Now we need to make sure that the lines containing multiple meanings are split into multiple lines, one per meaning. To do this we will use the mnsplit script.  Find its line in serialize.pl, remove the comment marker #, and edit it so that it reads:

'mnsplit'      => { col => 1 },

The single argument indicates that the script should look in the second column of the input file for the standard meaning delimiter tag (which was inserted by the extag script), and split lines with multiple meanings into separate lines, one for each meaning. (Note that in this case there is no need to process the first column, as by inspection we can see that the meaning separator never appears there. However, in sources where more than one column contains meaning delimiters, you should run the mnsplit script twice by duplicating the relevant line in serialize.pl and changing the index of the targeted column.)

Run serialize.pl again. You will see that a new output file, tgl-deu-Grassau-3.txt, has been generated by applying the mnsplit script to the input file tgl-deu-Grassau-2.txt.

Open tgl-deu-Grassau-3.txt in a text editor to confirm that the ninth line in the excerpt above now reads as follows:

⫷ex⫸lahát ⫷ex⫸alles
⫷ex⫸lahát ⫷ex⫸allgemein

OK, we are almost done. The last step is to transform this file into a final source file. Final source files are UTF-8 encoded text files containing a format that can be parsed and validated by PanLem. They are generated by the serialize script out-full-0. (There used to be four such scripts, but there is now only one.)

Find the line in serialize.pl relating to out-full-0, remove the comment marker #, and edit it so that it reads:

'out-full-0' => { specs => [ '0:tgl-000', '1:deu-000' ] },

The arguments indicate which language varieties may be found in which columns: tgl-000 for Tagalog is in the first column (column 0), and deu-000 for German in the second column.
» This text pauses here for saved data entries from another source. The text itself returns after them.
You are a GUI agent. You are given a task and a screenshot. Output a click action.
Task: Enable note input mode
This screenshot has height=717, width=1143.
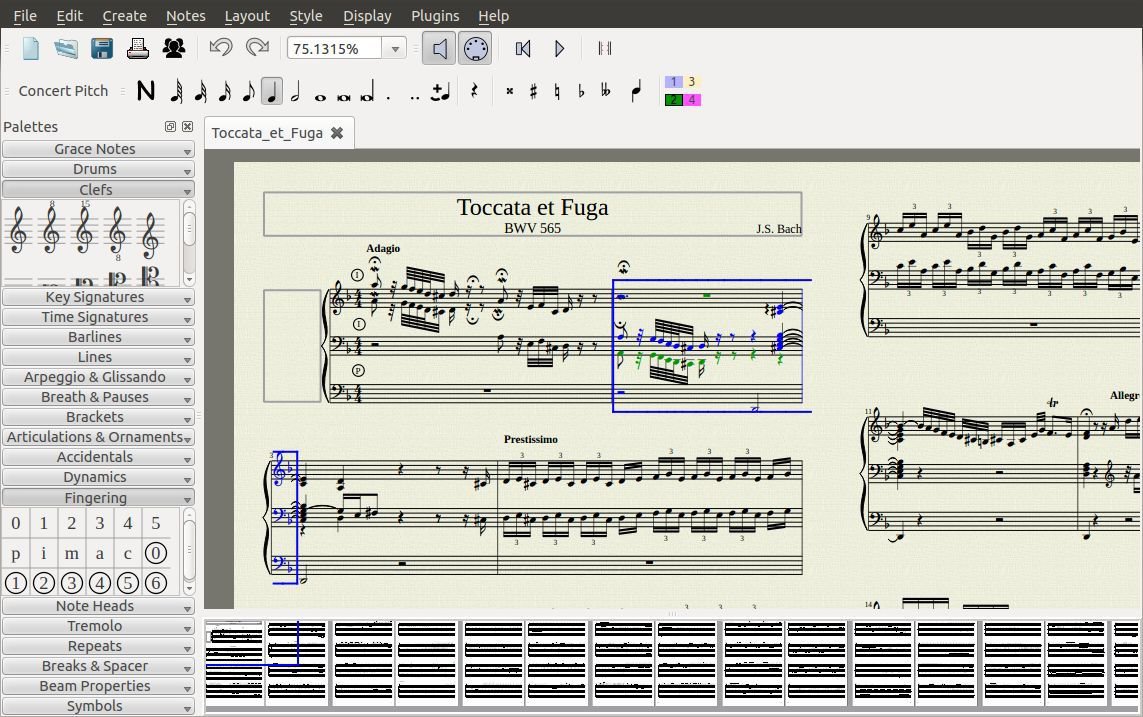click(x=145, y=90)
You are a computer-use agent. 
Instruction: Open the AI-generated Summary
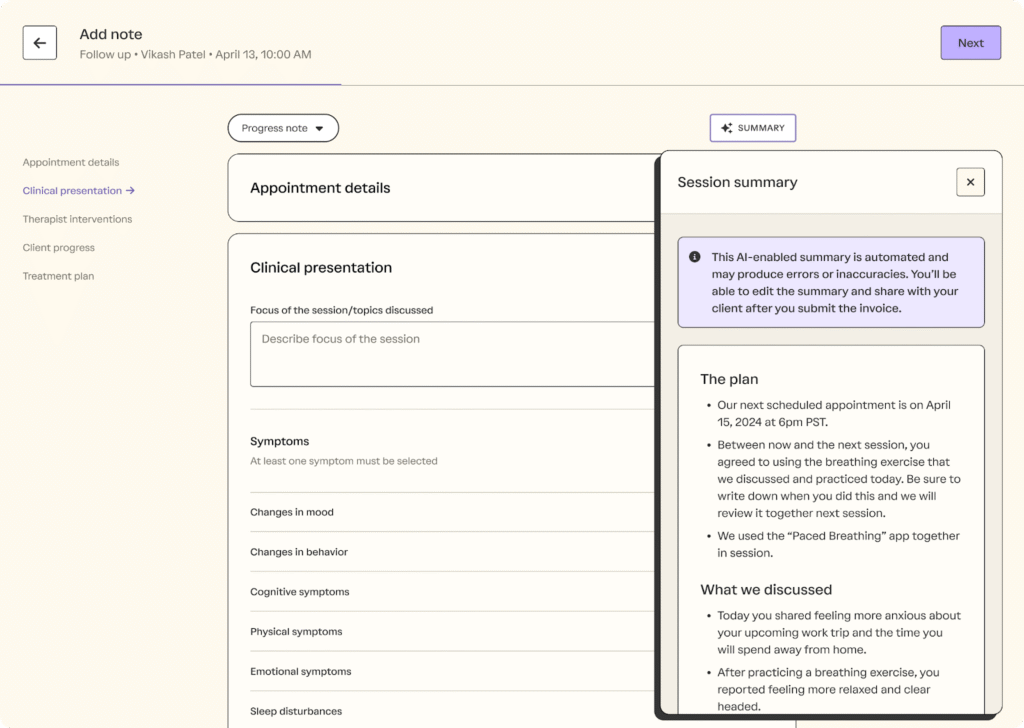tap(752, 127)
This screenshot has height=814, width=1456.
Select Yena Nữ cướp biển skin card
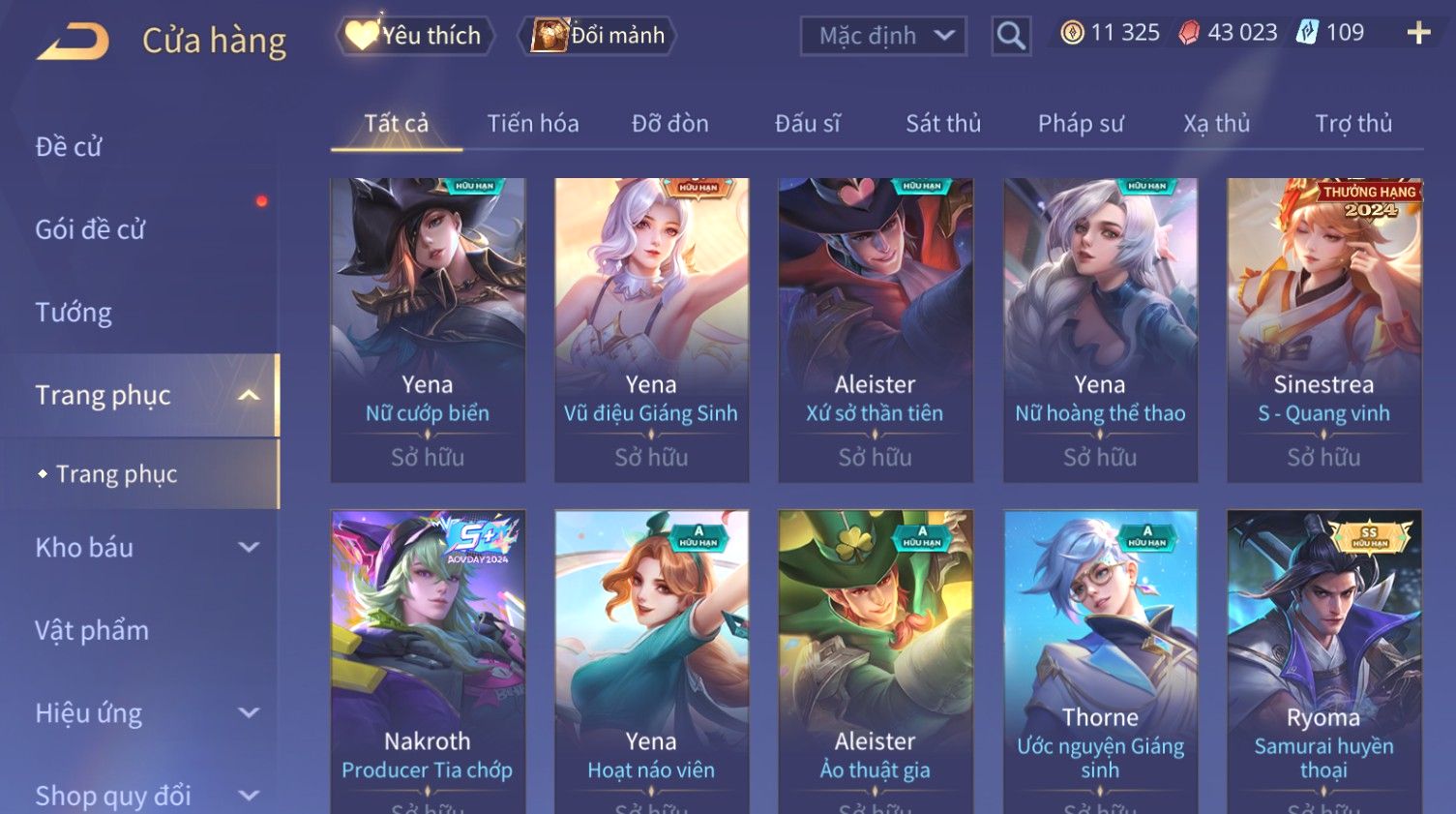[428, 330]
Running serialize.pl one more time, we generate tgl-deu-Grassau-final.txt, which begins as follows:

:
0

mn
  dn
    tgl-000
    araw
  dn
    deu-000
    Tag

mn
  dn
    tgl-000
    ánim
  dn
    tgl-000
    seis
  dn
    deu-000
    sechs

…

(The colon and 0 on the first two lines are the header, present for historical reasons.)

The body of the file contains records separated by double-newlines. Each record contains a list of expressions sharing a meaning, indicated by mn. Each expression’s denotation, indicated by dn, is coded with a line containing the language variety’s uniform identifier (UID), then by a line containing the expression’s text.

You are now done. Congratulations! You have successfully edited a source document through the stages of tabularization and serialization. The final source file tgl-deu-Grassau-final.txt is now ready to be uploaded into the PanLem database. Since this is just an example file, we will skip that final step, but you can read about it on the importation page.